Philadelphia Man Murdered After Traveling to Meet Man He Had Contacted On Grindr

Dino-dizdarevicA 25-year-old Phillly man was murdered last week after driving to Chester, Pennsylvania to meet a man he had contacted through Grindr.

Dino Dizdarević’s body was discovered early Thursday. He had been strangled and, according to Delaware County District Attorney Jack Whelan, sustained “multiple blunt-force trauma injuries to the face.”

Philadelphia magazine reports:

On Wednesday, April 30th, Dizdarević told his boyfriend, Nick McBee [below left], with whom he was in an open relationship, he was driving to Chester to meet a man he'd met on the app. McBee began to fear the worst when the night wore on and he hadn't heard anything from him. "He was a responsible person. He always called to let me know where he was," he says. "I knew something was wrong."

Dina-dizdarevic-nick-mcbeeMcBee filed a missing person's report with the Philadelphia Police Department on Thursday morning, and was called to identify a body in Chester that matched the description. It was Dizdarević, though, according to sources close to the couple, he had been beaten so severely that he was only able to be identified from his clothing.

The pair had been together since December 2012, with McBee saying of Dizdarević: “I loved him so much. We had so many big plans for the future”

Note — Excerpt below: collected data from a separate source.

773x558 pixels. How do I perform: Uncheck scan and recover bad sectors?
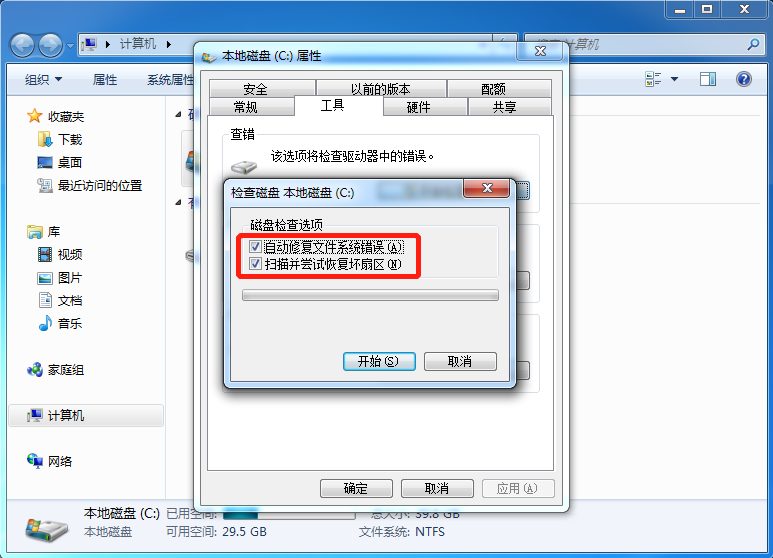coord(255,264)
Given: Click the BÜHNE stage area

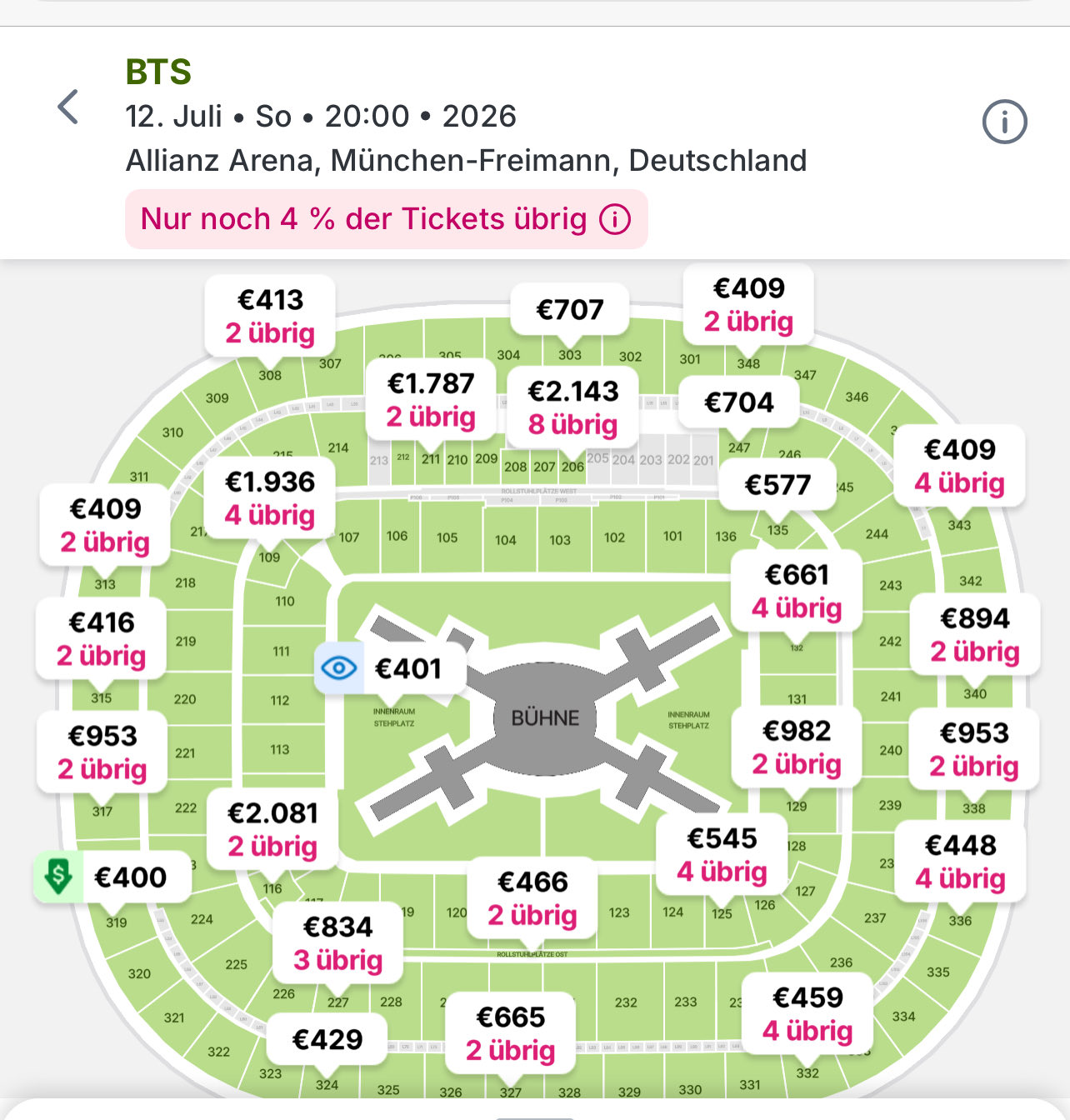Looking at the screenshot, I should point(545,718).
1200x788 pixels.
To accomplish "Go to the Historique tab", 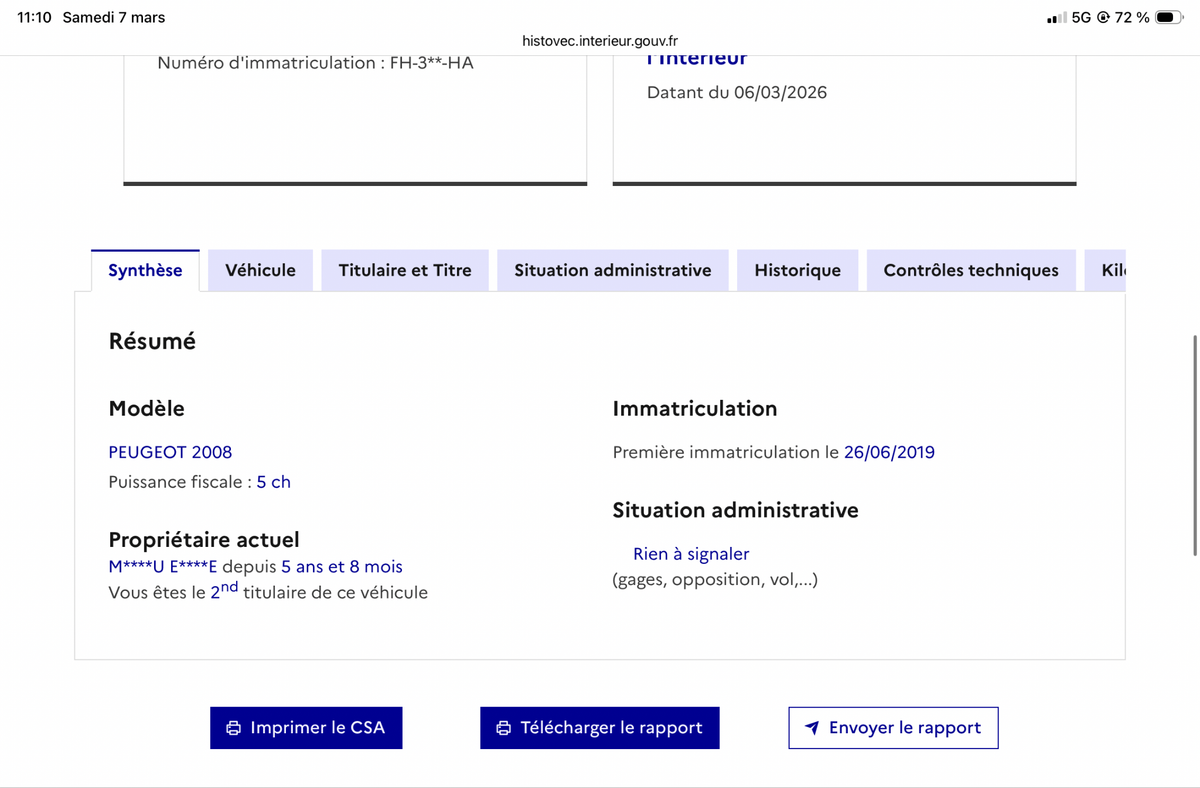I will click(797, 270).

So far no arrests have been made in the case, and it is not being investigated as a hate crime. Police are asking for any information that may lead to an arrest in the case.

Developing… 

Comments

  1. Derrick from Philly says

    Yes, I heard this on the local news last night. Very sad. Very awful. To die so young and so beautiful for nothing.

  2. The Milkman says

    Yet another argument for bathhouses as safe(r) spaces to meet for recreational frolic. What a terrible story.

  3. Sean Maloney says

    I’ve never understood “open relationships.” Hopefully, they find the perp.

  4. Sherlock says

    Something doesn’t add up.

    Another news report says neither the victim’s sister nor his boyfriend “could imagine why he’d go to Chester, where both said he’d never been before,” and that “all McBee knew Wednesday night, the last time he talked to his boyfriend, was that Dizdarevic had been going to visit a friend ‘south of the airport.'”

  5. will says

    We all should have reservations about hooking up with strangers online. I remember that Central Park jogger case where the woman was jogging around 9 or 10 in the evening through the Park and was violently raped and almost beaten to death by a pack of 30 rabid teenagers. Her skull was fractured and her left eye removed from the socket. You don’t want to blame the victim, but what universe are you living in when a woman jogs in darkness through Central Park — or a guy picks up a total stranger for random sex on the internet?

  6. But It Is says

    Beautiful kid. And it’s not victim-shaming at all to say that really young people often underestimate the risks of meeting strangers for sex. It’s just a fact–no matter how many people get robbed, or gay-bashed, or murdered doing something like park cruising, or Partyline, or AOL Chat, or Craigslist, or Grindr, there’s always going to be another iteration of technology and another generation of people (young and old alike) who underestimate the risks and end up paying the price. I wish it weren’t that way.

  7. MP says

    To Will’s comment: In what universe

    Will, I live on Central Park. it’s a beautiful and safe environment that would temp any person to enjoy day or night, even back when that rape happened. The idea that you would think it is unthinkable to run in Central Park at night tells me you live outside NYC and likely have five deadbolts on your doors. While certainly unfortunate, it’s not the norm here in NYC.

  8. dddddd says

    i’m sure in initial reports, the bf tried to downplay the open relationship aspect of the story to minimize the shaming/blaming.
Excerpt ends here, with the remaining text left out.